The Shape of Attraction in UMAP: Exploring the Embedding Forces in Dimensionality Reduction
Pith reviewed 2026-05-23 00:23 UTC · model grok-4.3
The pith
Modifying attractive forces in UMAP improves consistency of cluster formation under random initialization by resolving their dual effects in the embedding.
A machine-rendered reading of the paper's core claim, the machinery that carries it, and where it could break.
Core claim
Repulsion emphasizes differences and controls cluster boundaries and inter-cluster distances in the embedding. Attraction is subtler because attractive tension between points can manifest simultaneously as attraction and repulsion in the lower-dimensional mapping. This dual effect explains the need for learning rate annealing and different treatments of the terms. Modifying the attraction term improves the consistency of cluster formation under random initialization.
What carries the argument
The attractive and repulsive forces applied to sampled point pairs in the low-dimensional space, with attraction showing dual manifestation effects.
If this is right
- Repulsion controls cluster boundaries and inter-cluster distances.
- Attraction's dual effects require separate treatment from repulsion and learning rate annealing.
- Modifying attraction increases consistency of clusters across random initializations.
- UMAP and similar methods gain a mechanistic understanding from force analysis.
Where Pith is reading between the lines
- Similar force modifications could be tested in other neighbor embedding methods like t-SNE to check for consistency gains.
- The dual nature of attraction might affect convergence speed in large datasets.

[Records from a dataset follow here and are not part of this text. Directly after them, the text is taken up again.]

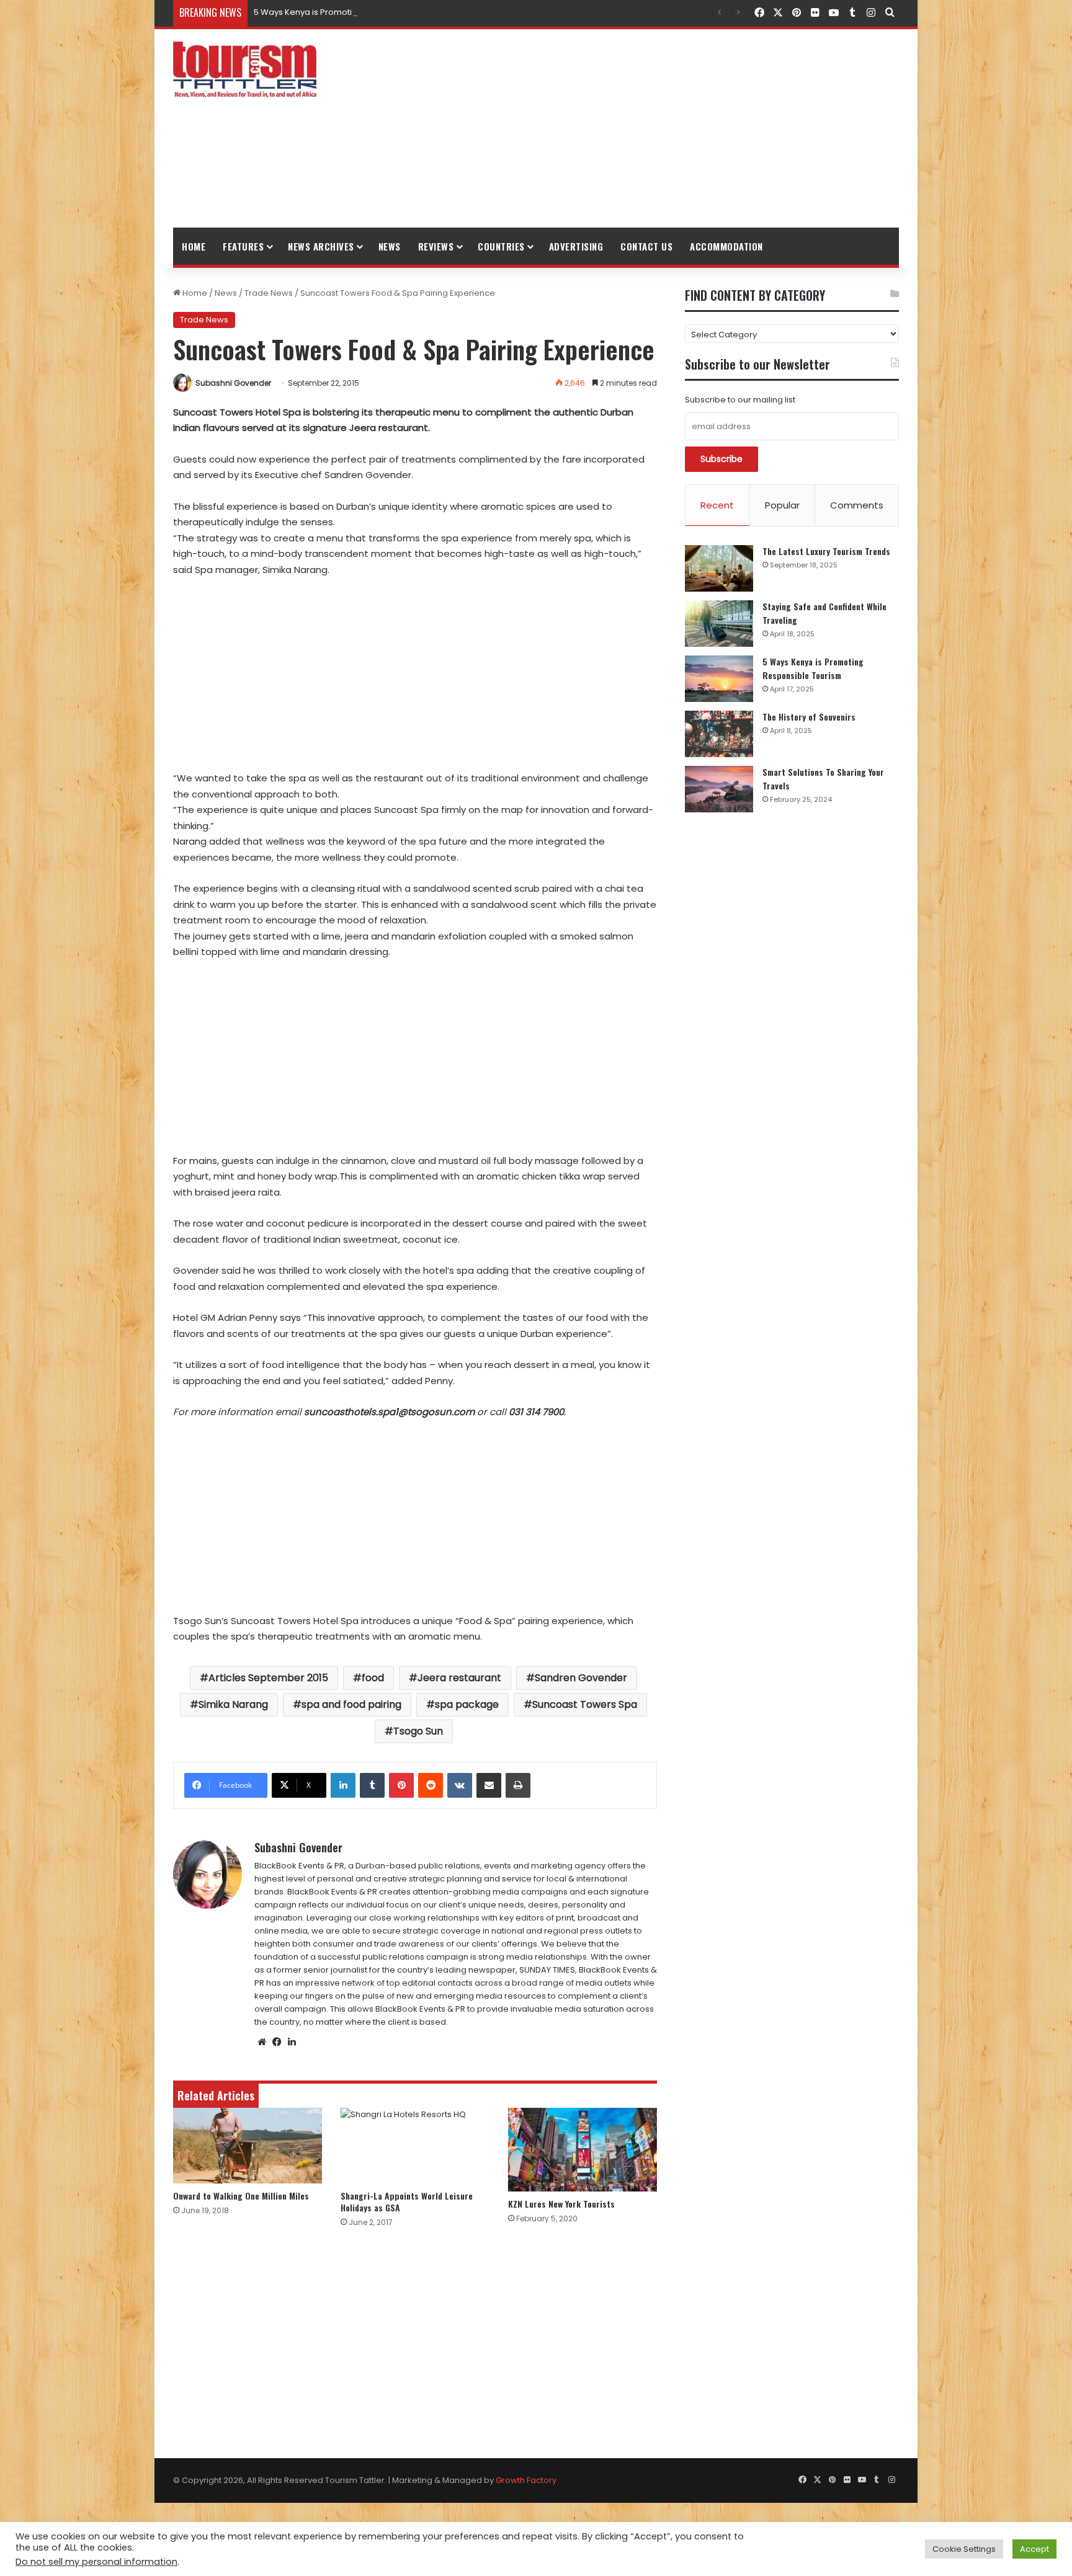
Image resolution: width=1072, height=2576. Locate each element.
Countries (501, 246)
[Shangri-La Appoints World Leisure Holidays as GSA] (415, 2145)
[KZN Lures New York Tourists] (582, 2150)
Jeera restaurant (459, 1678)
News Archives (321, 246)
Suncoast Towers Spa (584, 1704)
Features (243, 246)
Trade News (268, 293)
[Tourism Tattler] (244, 69)
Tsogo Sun (418, 1731)
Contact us (646, 246)
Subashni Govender (233, 383)
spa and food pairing (351, 1704)
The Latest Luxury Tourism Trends (826, 550)
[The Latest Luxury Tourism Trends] (719, 568)
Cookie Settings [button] (964, 2549)
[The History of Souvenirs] (719, 734)
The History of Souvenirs (808, 716)
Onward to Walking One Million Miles (241, 2195)
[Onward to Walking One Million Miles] (247, 2145)
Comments (856, 505)
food (373, 1678)
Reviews (436, 246)
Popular (782, 505)
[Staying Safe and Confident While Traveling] (719, 623)
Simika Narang (233, 1704)
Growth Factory (526, 2480)
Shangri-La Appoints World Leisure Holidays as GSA (407, 2201)
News (389, 246)
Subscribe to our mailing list (740, 400)
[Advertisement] (660, 128)
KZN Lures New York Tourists (561, 2203)
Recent (717, 505)
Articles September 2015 (268, 1678)
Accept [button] (1034, 2549)
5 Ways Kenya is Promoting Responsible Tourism (351, 12)
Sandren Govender (581, 1678)
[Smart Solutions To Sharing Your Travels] (719, 789)
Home (193, 246)
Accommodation (726, 246)
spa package (467, 1704)
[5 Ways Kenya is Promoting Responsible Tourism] (719, 678)
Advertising (576, 246)
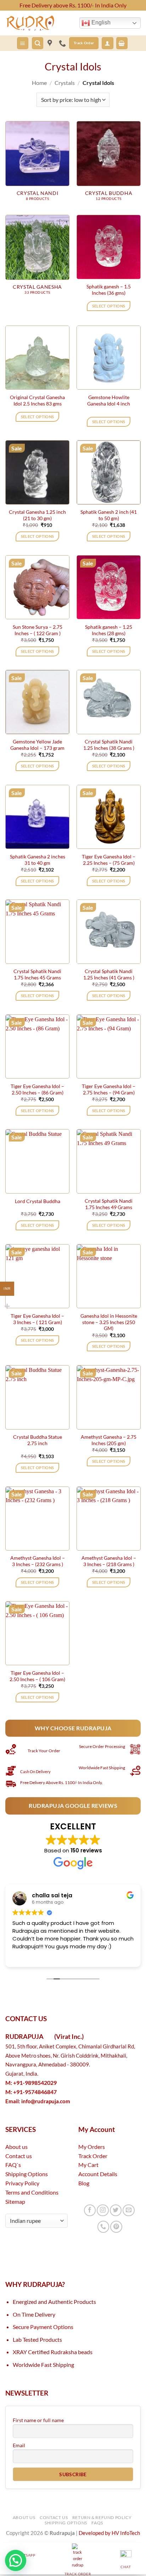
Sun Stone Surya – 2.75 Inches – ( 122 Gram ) (37, 630)
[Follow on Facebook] (90, 2210)
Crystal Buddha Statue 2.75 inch (37, 1440)
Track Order (92, 2155)
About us (16, 2146)
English (100, 22)
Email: (37, 2101)
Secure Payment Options (43, 2326)
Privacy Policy (22, 2183)
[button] (22, 43)
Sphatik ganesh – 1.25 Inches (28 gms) (108, 630)
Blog (83, 2183)
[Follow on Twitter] (116, 2210)
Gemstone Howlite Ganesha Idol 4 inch (108, 400)
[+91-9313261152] (64, 43)
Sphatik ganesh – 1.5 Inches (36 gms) (108, 289)
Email (19, 2445)
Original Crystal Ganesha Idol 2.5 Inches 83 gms (37, 400)
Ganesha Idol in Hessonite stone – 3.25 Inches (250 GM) (108, 1322)
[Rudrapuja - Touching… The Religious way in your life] (39, 23)
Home (39, 82)
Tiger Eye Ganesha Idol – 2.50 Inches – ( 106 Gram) (37, 1676)
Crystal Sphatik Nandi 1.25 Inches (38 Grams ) (108, 744)
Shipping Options (26, 2173)
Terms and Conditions (31, 2192)
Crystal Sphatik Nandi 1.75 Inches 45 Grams (37, 974)
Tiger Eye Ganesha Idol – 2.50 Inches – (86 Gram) (37, 1089)
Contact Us (54, 2517)
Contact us (18, 2155)
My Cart (88, 2164)
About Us (24, 2517)
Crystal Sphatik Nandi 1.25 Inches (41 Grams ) (108, 974)
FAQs (97, 2522)
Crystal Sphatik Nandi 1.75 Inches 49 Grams (109, 1204)
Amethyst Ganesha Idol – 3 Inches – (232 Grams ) (37, 1561)
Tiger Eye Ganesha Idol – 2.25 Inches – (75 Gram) (108, 859)
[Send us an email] (128, 2210)
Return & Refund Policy (102, 2517)
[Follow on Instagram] (102, 2210)
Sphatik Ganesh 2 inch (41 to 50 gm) (108, 515)
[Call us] (103, 2226)
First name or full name (38, 2420)
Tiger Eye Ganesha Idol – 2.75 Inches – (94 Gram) (108, 1089)
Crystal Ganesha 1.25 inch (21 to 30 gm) (37, 515)
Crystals (65, 82)
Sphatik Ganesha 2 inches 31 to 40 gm (37, 859)
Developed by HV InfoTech (109, 2533)
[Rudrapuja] (50, 43)
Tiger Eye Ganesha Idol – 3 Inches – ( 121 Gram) (37, 1319)
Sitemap (15, 2201)
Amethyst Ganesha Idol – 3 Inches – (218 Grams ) (109, 1561)
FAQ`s (13, 2164)
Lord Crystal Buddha (37, 1201)
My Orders (91, 2146)
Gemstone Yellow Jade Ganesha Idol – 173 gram (37, 744)
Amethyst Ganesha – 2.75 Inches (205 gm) (108, 1440)
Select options (108, 306)
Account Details (97, 2173)
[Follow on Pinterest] (116, 2226)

- Users of UMAP could benefit from the modified attraction for more reliable visualizations in exploratory analysis.
Load-bearing premise
The dual effects of attraction can be isolated and changed independently without causing unwanted changes to embedding quality or how fast it converges.
What would settle it
Run multiple UMAP embeddings with the modified attraction on the same dataset but different random starts, and check if cluster assignments or shapes become more similar than with standard UMAP.
Figures
read the original abstract
Uniform manifold approximation and projection (UMAP) is among the most popular neighbor embedding methods. The method samples pairs of point indices according to similarities in the high-dimensional space, and applies attractive and repulsive forces to their coordinates in the low-dimensional embedding. In this paper, we analyze the forces to reveal their effects on cluster formations and visualization, and compare UMAP to its contemporaries. Repulsion emphasizes differences, controlling cluster boundaries and inter-cluster distance. Attraction is more subtle, as attractive tension between points can manifest simultaneously as attraction and repulsion in the lower-dimensional mapping. This explains the need for learning rate annealing and motivates the different treatments between attractive and repulsive terms. Moreover, by modifying attraction, we improve the consistency of cluster formation under random initialization. Overall, our analysis provides a mechanistic understanding of UMAP and related embedding methods.
Editorial analysis
A structured set of objections, weighed in public.
Referee Report
Summary. The paper analyzes attractive and repulsive forces in UMAP, claiming repulsion controls cluster boundaries and inter-cluster distances while attraction exhibits dual effects that can simultaneously attract and repel in the embedding space. This duality explains the need for learning-rate annealing and differing treatment of terms. The authors propose a modification to the attraction term that improves consistency of cluster formation under random initialization, providing a mechanistic understanding of UMAP and related methods.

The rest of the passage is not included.